Instructions to follow: Starting at the line that contains "Open the comparison chart icon" and ending after the line that contains "pyautogui.click(x=391, y=41)", express those records as a two-column CSV headed instruction and action. Use one row per record, put each field in quotes with line breaks changed to spaces, and omit the pictures.

Listing:
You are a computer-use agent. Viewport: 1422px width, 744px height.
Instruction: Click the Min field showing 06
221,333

--

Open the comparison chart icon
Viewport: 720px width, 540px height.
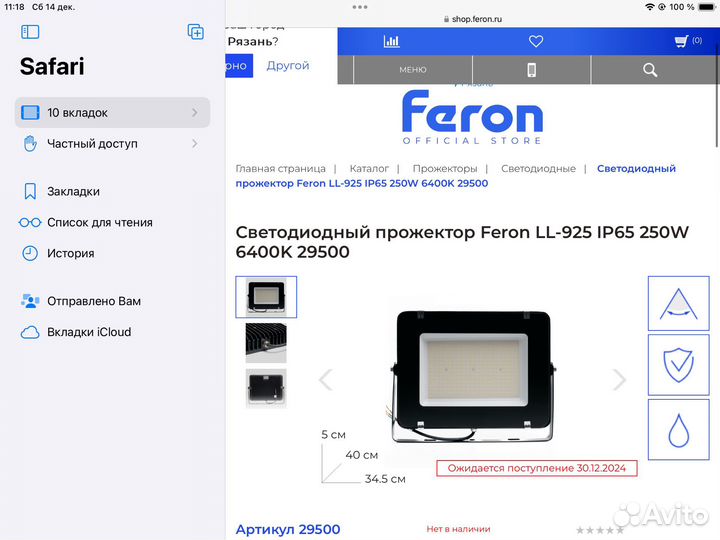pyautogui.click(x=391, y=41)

Complete answer:
instruction,action
"Open the comparison chart icon Viewport: 720px width, 540px height.","pyautogui.click(x=391, y=41)"